In this day and age, when so many people are actively switching jobs to gain more salary or achieve higher employment levels, working at a company more than five years can look like an eternity to some.
This can complicate employment dates and how a person lists them on their résumé. Here are three absolute rules to consider when putting together this document:
1) There is no law out there that requires you to list every single job you have ever worked on your résumé.
Please note: applications are totally different animals because you DO have to list all employers. However, résumés are what YOU choose to put out there. The good news is that you can be selective about which jobs you list, and if you have an employment gap (fired, laid off, quit, took a leave of absence, etc.) a way to skirt around this hole is to address this section of your résumé as “RELEVANT HISTORY” – which tells the employer, “These are the jobs that I think are relevant to the position for which I am applying.” If you are applying for a magazine sales job and have several jobs in that field, but also have a brief stint as a bartender, this particular position might not be relevant, and you'd probably want to leave it off.

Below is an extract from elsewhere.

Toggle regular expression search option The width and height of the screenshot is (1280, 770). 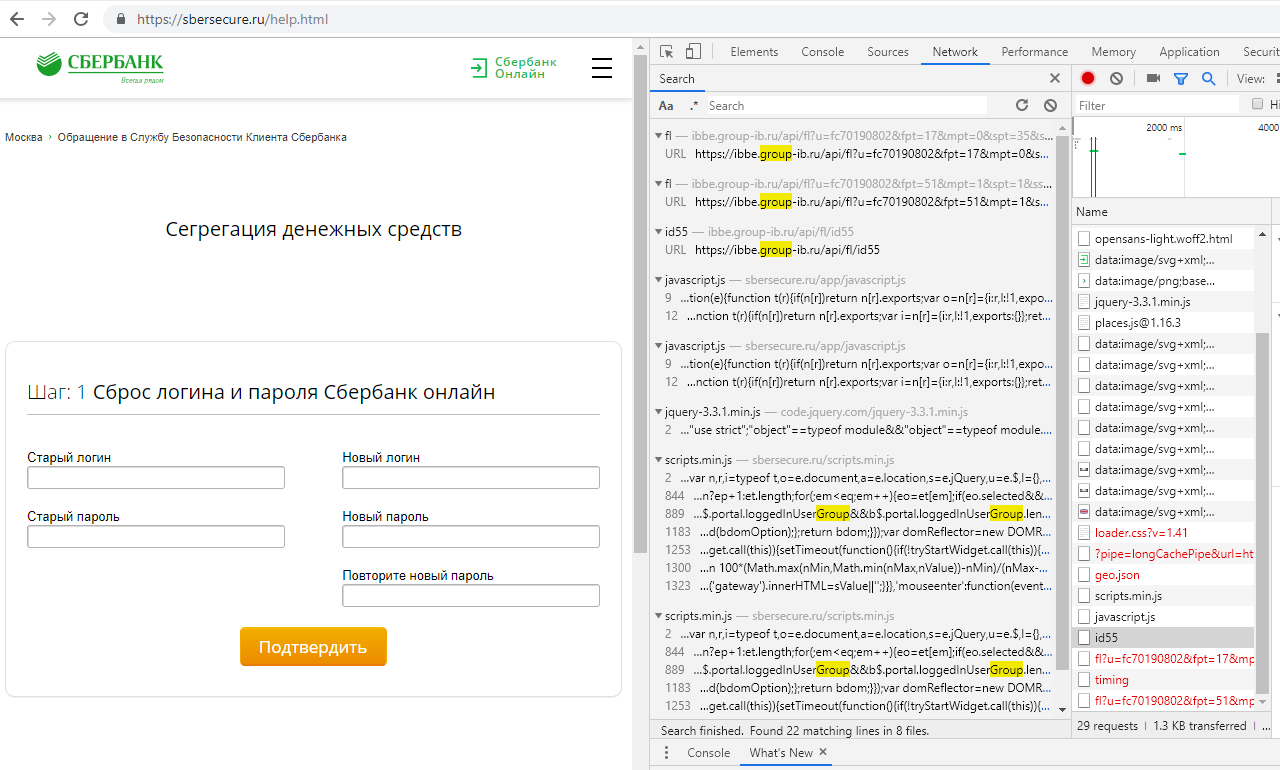click(694, 105)
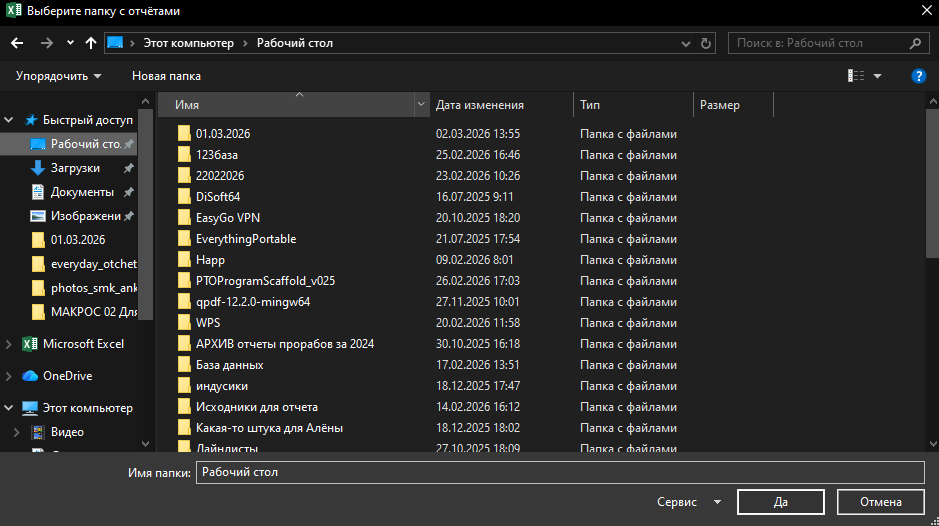Click the Up one level arrow
This screenshot has height=526, width=939.
pyautogui.click(x=91, y=43)
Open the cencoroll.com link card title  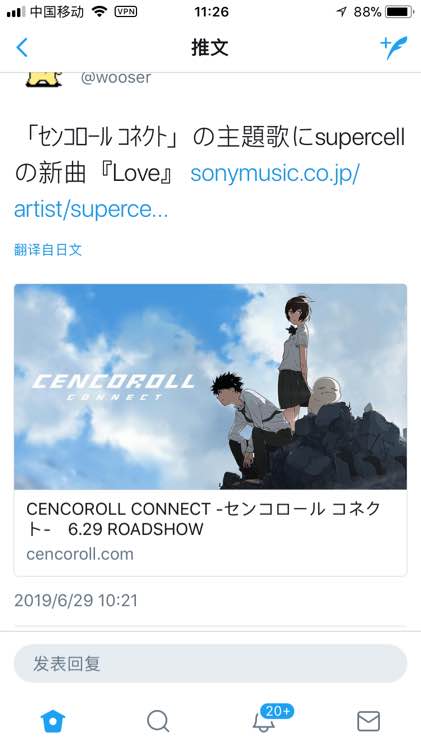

2) Don’t ever lie about when you’ve worked somewhere.
If you had to put a bull’s-eye on the one thing that is the easiest for employers to check, this would be it. Be honest. If you aren’t, they’ll find out.
3) Always disclose the employment dates of jobs that you list on your résumé.
Always list the employment dates, no matter what. If you don’t, it looks like you are hiding something. It is interesting to note that I am seeing a common practice on résumés nowadays that only lists the years that people were at each position, instead of listing the start month and year and end month and year. (Remember, this is your résumé, not an application) The school of thought behind this approach is that this ‘cleans up’ the résumé so the hiring manager doesn’t have to ‘do the math’ to figure out exactly when you were there. The exception to this rule is if you are listing a position where you were only employed there less than a year. If this is the case, then list the month and year for start date and end date for each position.
Follow these three simple rules on employment dates, and this can help you stay on track by clearly and effectively communicating where you worked and when.